(Items listed in a dataset)
______________________________
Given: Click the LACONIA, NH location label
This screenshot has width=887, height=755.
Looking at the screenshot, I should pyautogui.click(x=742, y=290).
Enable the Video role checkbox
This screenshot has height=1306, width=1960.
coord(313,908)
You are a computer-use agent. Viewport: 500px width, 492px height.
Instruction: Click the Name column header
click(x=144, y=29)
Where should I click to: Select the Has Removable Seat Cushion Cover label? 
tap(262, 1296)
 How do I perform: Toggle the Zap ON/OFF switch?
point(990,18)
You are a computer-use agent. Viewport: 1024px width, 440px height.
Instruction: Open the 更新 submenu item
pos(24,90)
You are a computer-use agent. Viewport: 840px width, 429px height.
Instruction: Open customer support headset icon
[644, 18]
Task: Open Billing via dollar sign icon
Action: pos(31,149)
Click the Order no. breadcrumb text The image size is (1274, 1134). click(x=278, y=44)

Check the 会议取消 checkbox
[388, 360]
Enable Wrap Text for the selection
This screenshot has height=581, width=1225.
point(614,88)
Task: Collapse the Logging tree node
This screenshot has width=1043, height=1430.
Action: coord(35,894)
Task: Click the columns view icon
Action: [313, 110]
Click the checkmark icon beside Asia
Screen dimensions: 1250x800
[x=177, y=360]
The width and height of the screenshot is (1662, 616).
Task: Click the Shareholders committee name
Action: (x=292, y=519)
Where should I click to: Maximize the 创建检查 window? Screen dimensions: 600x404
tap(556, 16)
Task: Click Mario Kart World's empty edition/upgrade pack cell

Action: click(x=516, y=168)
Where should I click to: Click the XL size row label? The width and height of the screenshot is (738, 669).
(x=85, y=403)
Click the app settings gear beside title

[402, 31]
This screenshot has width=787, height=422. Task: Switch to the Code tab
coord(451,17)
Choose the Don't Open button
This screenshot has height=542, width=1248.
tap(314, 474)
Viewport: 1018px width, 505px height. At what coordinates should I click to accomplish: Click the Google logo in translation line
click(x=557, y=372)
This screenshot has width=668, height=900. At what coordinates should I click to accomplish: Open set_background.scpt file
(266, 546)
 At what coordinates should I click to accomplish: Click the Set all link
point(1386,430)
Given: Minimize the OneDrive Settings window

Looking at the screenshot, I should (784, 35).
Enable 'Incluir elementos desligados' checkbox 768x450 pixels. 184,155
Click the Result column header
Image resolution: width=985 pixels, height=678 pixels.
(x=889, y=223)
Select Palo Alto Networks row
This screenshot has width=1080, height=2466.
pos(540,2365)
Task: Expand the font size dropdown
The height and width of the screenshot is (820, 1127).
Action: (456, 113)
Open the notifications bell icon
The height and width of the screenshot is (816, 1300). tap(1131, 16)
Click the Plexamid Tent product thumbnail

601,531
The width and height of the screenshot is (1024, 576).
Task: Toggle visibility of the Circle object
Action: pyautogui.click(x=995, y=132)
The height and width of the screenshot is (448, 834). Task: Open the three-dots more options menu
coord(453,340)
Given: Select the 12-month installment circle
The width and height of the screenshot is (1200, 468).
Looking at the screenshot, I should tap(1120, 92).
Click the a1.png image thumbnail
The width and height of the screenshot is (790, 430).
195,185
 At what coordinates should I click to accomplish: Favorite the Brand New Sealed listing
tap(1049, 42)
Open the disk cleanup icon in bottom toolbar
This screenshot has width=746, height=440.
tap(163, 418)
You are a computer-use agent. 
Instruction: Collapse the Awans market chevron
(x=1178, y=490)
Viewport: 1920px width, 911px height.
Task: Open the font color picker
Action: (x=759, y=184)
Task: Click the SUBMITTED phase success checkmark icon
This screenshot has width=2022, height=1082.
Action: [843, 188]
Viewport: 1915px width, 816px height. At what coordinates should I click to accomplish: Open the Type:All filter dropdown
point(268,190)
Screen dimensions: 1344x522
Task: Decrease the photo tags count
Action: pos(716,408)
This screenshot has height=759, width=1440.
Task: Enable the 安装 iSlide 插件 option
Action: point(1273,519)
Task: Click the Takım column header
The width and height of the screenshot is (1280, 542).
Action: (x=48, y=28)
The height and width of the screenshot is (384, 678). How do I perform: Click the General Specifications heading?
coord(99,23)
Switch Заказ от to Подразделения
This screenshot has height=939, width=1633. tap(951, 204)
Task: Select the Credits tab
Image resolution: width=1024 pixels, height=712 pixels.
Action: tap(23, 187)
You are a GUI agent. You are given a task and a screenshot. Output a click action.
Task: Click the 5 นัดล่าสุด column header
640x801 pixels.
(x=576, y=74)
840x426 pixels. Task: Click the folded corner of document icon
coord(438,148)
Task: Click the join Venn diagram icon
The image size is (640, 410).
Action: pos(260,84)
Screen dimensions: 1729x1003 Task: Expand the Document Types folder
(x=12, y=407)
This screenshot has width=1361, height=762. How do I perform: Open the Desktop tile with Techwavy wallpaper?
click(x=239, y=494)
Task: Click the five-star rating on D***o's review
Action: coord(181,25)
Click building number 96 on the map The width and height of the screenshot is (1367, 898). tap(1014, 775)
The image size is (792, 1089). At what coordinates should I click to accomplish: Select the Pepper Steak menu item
______________________________
(Exercise objective)
Set down the whole of the data, exactly as it stands.

(Exercise solution)
Given: Click the LACONIA, NH location label
This screenshot has width=887, height=755.
Looking at the screenshot, I should pyautogui.click(x=742, y=290).
Enable the Video role checkbox
This screenshot has height=1306, width=1960.
coord(313,908)
You are a computer-use agent. Viewport: 500px width, 492px height.
Instruction: Click the Name column header
click(x=144, y=29)
Where should I click to: Select the Has Removable Seat Cushion Cover label? 
tap(262, 1296)
 How do I perform: Toggle the Zap ON/OFF switch?
point(990,18)
You are a computer-use agent. Viewport: 1024px width, 440px height.
Instruction: Open the 更新 submenu item
pos(24,90)
You are a computer-use agent. Viewport: 840px width, 429px height.
Instruction: Open customer support headset icon
[644, 18]
Task: Open Billing via dollar sign icon
Action: pos(31,149)
Click the Order no. breadcrumb text The image size is (1274, 1134). click(x=278, y=44)

Check the 会议取消 checkbox
[388, 360]
Enable Wrap Text for the selection
This screenshot has height=581, width=1225.
point(614,88)
Task: Collapse the Logging tree node
This screenshot has width=1043, height=1430.
Action: coord(35,894)
Task: Click the columns view icon
Action: [313, 110]
Click the checkmark icon beside Asia
Screen dimensions: 1250x800
[x=177, y=360]
The width and height of the screenshot is (1662, 616).
Task: Click the Shareholders committee name
Action: (x=292, y=519)
Where should I click to: Maximize the 创建检查 window? Screen dimensions: 600x404
tap(556, 16)
Task: Click Mario Kart World's empty edition/upgrade pack cell

Action: click(x=516, y=168)
Where should I click to: Click the XL size row label? The width and height of the screenshot is (738, 669).
(x=85, y=403)
Click the app settings gear beside title

[402, 31]
This screenshot has width=787, height=422. Task: Switch to the Code tab
coord(451,17)
Choose the Don't Open button
This screenshot has height=542, width=1248.
tap(314, 474)
Viewport: 1018px width, 505px height. At what coordinates should I click to accomplish: Click the Google logo in translation line
click(x=557, y=372)
This screenshot has width=668, height=900. At what coordinates should I click to accomplish: Open set_background.scpt file
(266, 546)
 At what coordinates should I click to accomplish: Click the Set all link
point(1386,430)
Given: Minimize the OneDrive Settings window

Looking at the screenshot, I should (784, 35).
Enable 'Incluir elementos desligados' checkbox 768x450 pixels. 184,155
Click the Result column header
Image resolution: width=985 pixels, height=678 pixels.
(x=889, y=223)
Select Palo Alto Networks row
This screenshot has width=1080, height=2466.
pos(540,2365)
Task: Expand the font size dropdown
The height and width of the screenshot is (820, 1127).
Action: (456, 113)
Open the notifications bell icon
The height and width of the screenshot is (816, 1300). tap(1131, 16)
Click the Plexamid Tent product thumbnail

601,531
The width and height of the screenshot is (1024, 576).
Task: Toggle visibility of the Circle object
Action: pyautogui.click(x=995, y=132)
The height and width of the screenshot is (448, 834). Task: Open the three-dots more options menu
coord(453,340)
Given: Select the 12-month installment circle
The width and height of the screenshot is (1200, 468).
Looking at the screenshot, I should tap(1120, 92).
Click the a1.png image thumbnail
The width and height of the screenshot is (790, 430).
195,185
 At what coordinates should I click to accomplish: Favorite the Brand New Sealed listing
tap(1049, 42)
Open the disk cleanup icon in bottom toolbar
This screenshot has width=746, height=440.
tap(163, 418)
You are a computer-use agent. 
Instruction: Collapse the Awans market chevron
(x=1178, y=490)
Viewport: 1920px width, 911px height.
Task: Open the font color picker
Action: (x=759, y=184)
Task: Click the SUBMITTED phase success checkmark icon
This screenshot has width=2022, height=1082.
Action: [843, 188]
Viewport: 1915px width, 816px height. At what coordinates should I click to accomplish: Open the Type:All filter dropdown
point(268,190)
Screen dimensions: 1344x522
Task: Decrease the photo tags count
Action: pos(716,408)
This screenshot has height=759, width=1440.
Task: Enable the 安装 iSlide 插件 option
Action: point(1273,519)
Task: Click the Takım column header
The width and height of the screenshot is (1280, 542).
Action: (x=48, y=28)
The height and width of the screenshot is (384, 678). How do I perform: Click the General Specifications heading?
coord(99,23)
Switch Заказ от to Подразделения
This screenshot has height=939, width=1633. tap(951, 204)
Task: Select the Credits tab
Image resolution: width=1024 pixels, height=712 pixels.
Action: tap(23, 187)
You are a GUI agent. You are given a task and a screenshot. Output a click action.
Task: Click the 5 นัดล่าสุด column header
640x801 pixels.
(x=576, y=74)
840x426 pixels. Task: Click the folded corner of document icon
coord(438,148)
Task: Click the join Venn diagram icon
The image size is (640, 410).
Action: pos(260,84)
Screen dimensions: 1729x1003 Task: Expand the Document Types folder
(x=12, y=407)
This screenshot has width=1361, height=762. How do I perform: Open the Desktop tile with Techwavy wallpaper?
click(x=239, y=494)
Task: Click the five-star rating on D***o's review
Action: coord(181,25)
Click building number 96 on the map The width and height of the screenshot is (1367, 898). tap(1014, 775)
The image size is (792, 1089). At what coordinates should I click to accomplish: Select the Pepper Steak menu item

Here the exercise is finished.